Some of the Pemberton and area men who enlisted in WWI were: James Landsborough, Walter Landsborough, Ernest Blakeway, Jake Lokken, Olus Lee, Eric Coleman, Ernest Ward, and Robert Law. Walter Landsborough, Coleman, and Law did not return from overseas. Those enlisted in WWII were: Joe Joseph, Marg. Blaquiere, Elsie Miller, Dick Green, Harry Erikson, Bill Jamieson, Ben Kay, F.H. McEwan, Stan Gott, Ronie Miller, and Patrick Wilson. Some never returned, others returned and resumed life in the valley and their descendants are still here today. In 1935, Patrick Wilson and his brother donated the land where the Pemberton Cemetery now stands and where many of these men and women have found their final resting place.
This list, provided by the Pemberton Museum, is by no way comprehensive. It is acknowledged that more information and documentation is needed about Pemberton's Veteran history.
The museum also shares a collection of newspaper images of veterans from Pemberton Valley. For the young historians they have also put together a teaching collection of activity sheets related to WWI and WWII.
We also recognize the volunteer effort of the Pemberton Branch of the Pacific Coast Militia Rangers. Though these volunteers never engaged against the enemies they did play a crucial role in securing our area after the attack on Pearl Harbour and the declaration of war against Japan in 1942. Read more about them at the Pemberton Museum.
Annual Remembrance Day Service
To pay tribute to those who have died in military service, an annual special Remembrance Day Service is held at the Royal Canadian Legion Branch #201 - 7442 Prospect Street.
Pemberton’s Remembrance Day commemorations will look slightly different in 2020, as we adapt to ensure that everyone is able to follow the COVID-19 safety guidelines. There will not be a parade or public Remembrance Service at the Pemberton Legion this year. The service usually attracts several hundred attendees so it would not be possible to maintain social distancing and would put vulnerable people, including veterans, at risk.
Instead, a private service at The Royal Canadian Legion Pemberton Branch, will be streamed online and shared through social media channels on Wednesday 11 November for people to watch safely from home.
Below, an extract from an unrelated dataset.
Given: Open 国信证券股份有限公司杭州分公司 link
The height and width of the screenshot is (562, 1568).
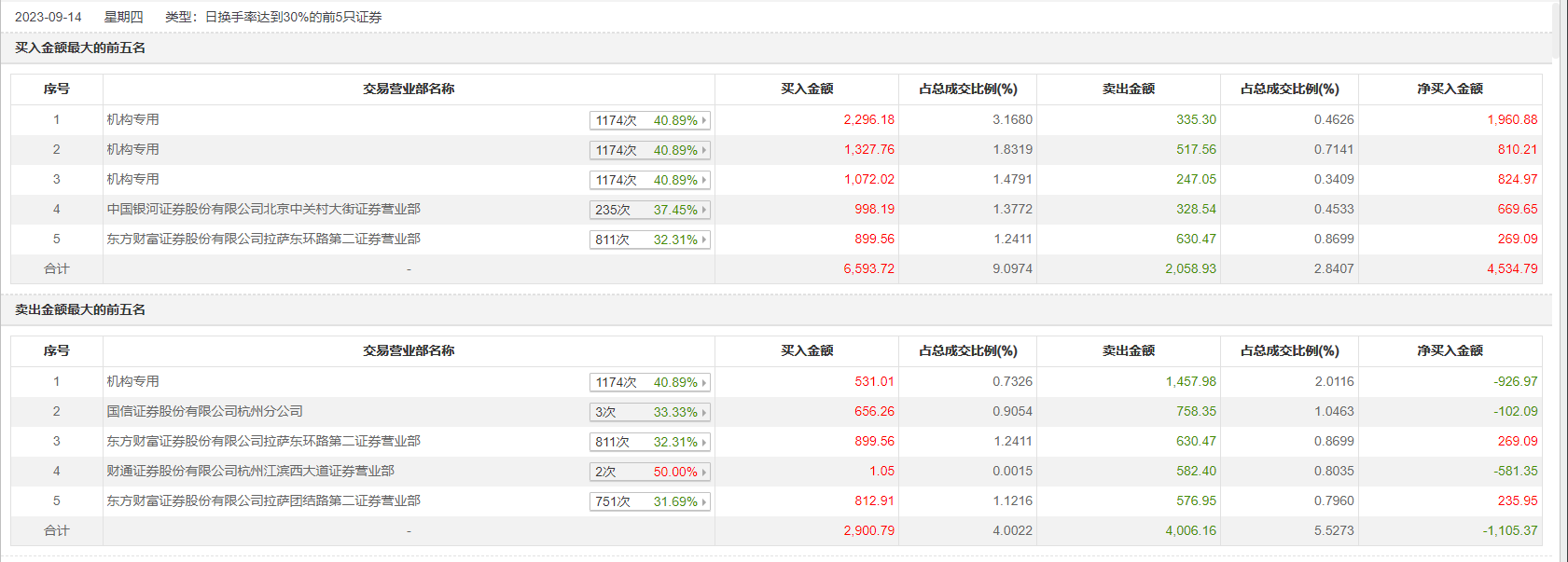Looking at the screenshot, I should [204, 411].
People are encouraged to pay their respects from home and pause and observe a moment of silence to mark the sacrifice of the many who have fallen in the service of their country, and to acknowledge the courage of those who still serve safely from their doorsteps.
The Pemberton Legion, will be privately laying wreaths at the Memorial. Executive members of Pemberton Legion, will also privately lay wreaths at the Pemberton & Mount Currie Cemeteries to mark the graves of Veterans. They will stay in place during the Remembrance Period.
Pemberton Legion President Lesley Clark said “We are enormously proud of our military family and Remembrance Day is very important, giving us all a chance to reflect, remember and honour those who have lost their lives. While this year has thrown many challenges our way, we have seen the 75th anniversaries of the Liberation of the Netherlands, VE Day and VJ Day and the 80th anniversary of the Battle of Britain. While we cannot all be together, we can still remember all those who gave so much and I’d invite you all to watch our Remembrance Service online and take part in the two-minute silence at 11am. If you do choose to visit the memorial at Pemberton Legion, we’d ask that you try and visit at different times of the day in order to help protect the most vulnerable amongst us.”
The Act of Remembrance
They shall grow not old, as we that are left grow old;
Age shall not weary them, nor the years condemn.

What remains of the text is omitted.